Leave out the pictures and repeat exactly the lines from the one containing "This screenshot has" through the final line of the listing below.

************

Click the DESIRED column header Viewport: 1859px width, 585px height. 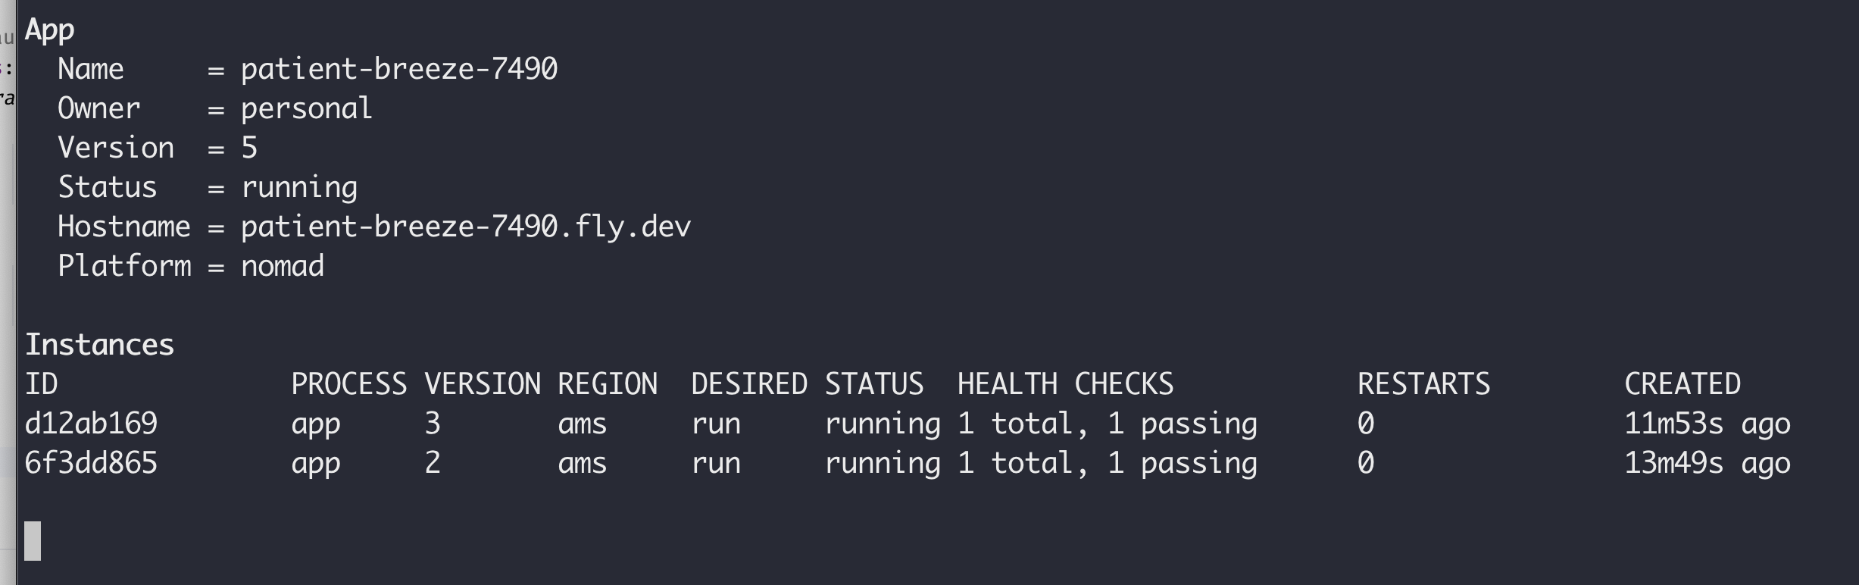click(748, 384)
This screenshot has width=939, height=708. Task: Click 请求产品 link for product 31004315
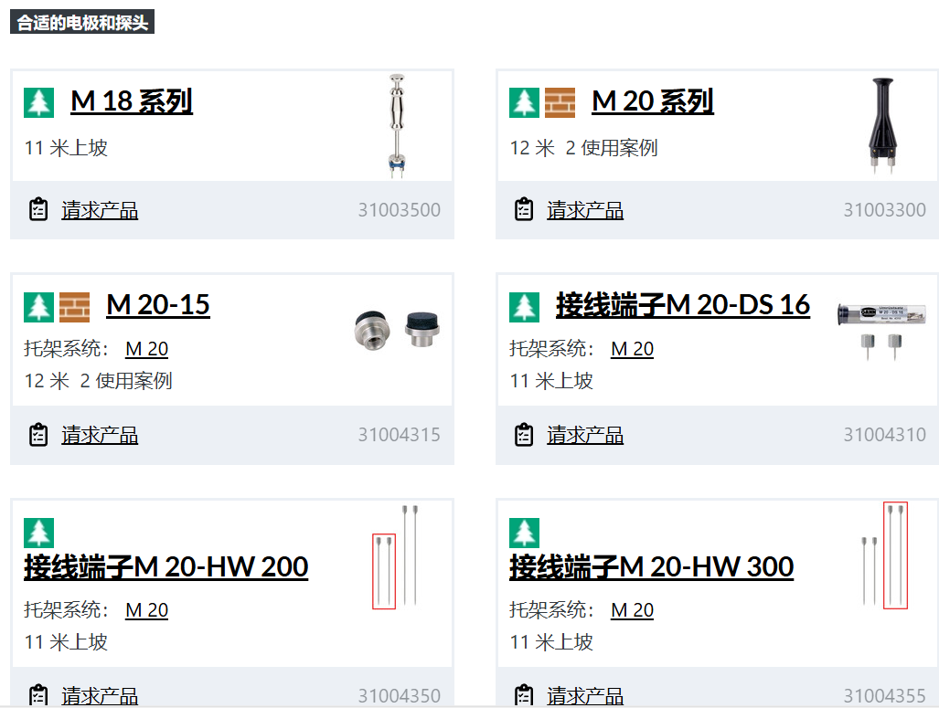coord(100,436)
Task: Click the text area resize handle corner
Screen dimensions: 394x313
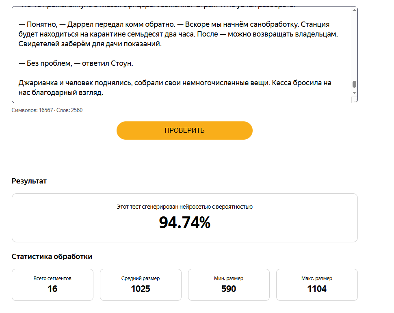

************

• Answer to this exercise:
This screenshot has width=939, height=708. Task: Click 请求产品 link for product 31004315
coord(100,436)
Task: Click the text area resize handle corner
Screen dimensions: 394x313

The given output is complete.